Now, the “new right”, led by Trump and Elon Musk, does not have any intention of dezocratising anything, or that they were seized by a “libertarian” impulse. Their idea is to first strengthen the internal markets, and then, in their delirium, make an empire great again — even if said empire is clearly in decline.

The Alliance for Progress did not end the misery in Latin America. It maintained and deepened it.
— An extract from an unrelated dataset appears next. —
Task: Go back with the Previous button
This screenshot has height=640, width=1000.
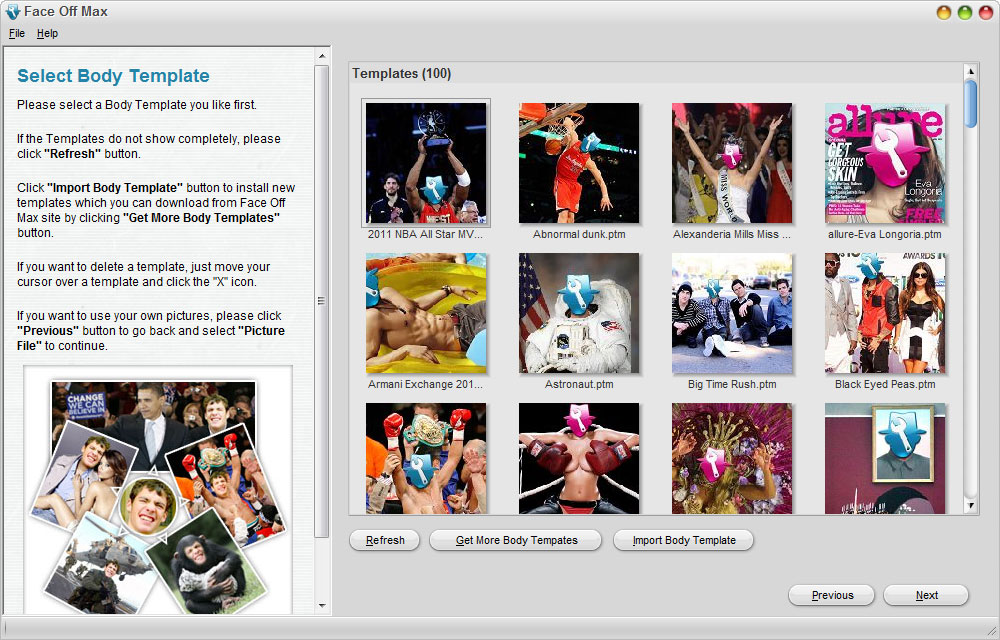Action: pyautogui.click(x=832, y=595)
Yes, the menacing, intrusive empire that masked its meddling as assistance is in decline. And Trump wants it great again – and bigger, too, to include Greenland and Canada. But you still wonder, what’s really behind an end to the aid?

Nixon to Musk

Going back to the beginning, the so-called Alliance for Progress, a farce by the United States to captivate its subjects, did not end the misery in Latin America. It maintained and deepened it. It worsened the food shortages, the famines, and much less was it able to end the belts of misery, extended across numerous countries, among them Colombia.

Seven years into the experiment, the U.S. President Richard Nixon said that malnutrition and food shortages in Latin America had worsened. Someone had to say it, and who better than an inveterate imperialist and the continent’s premier coup monger?

Aid is tricky and we’ve known for years to suspect it when there is some agency, or imperial policy, behind it. The aid may have stopped under Trump and Musk, but make no mistake, nations can expect other dangers lurking behind this pair of billionaires.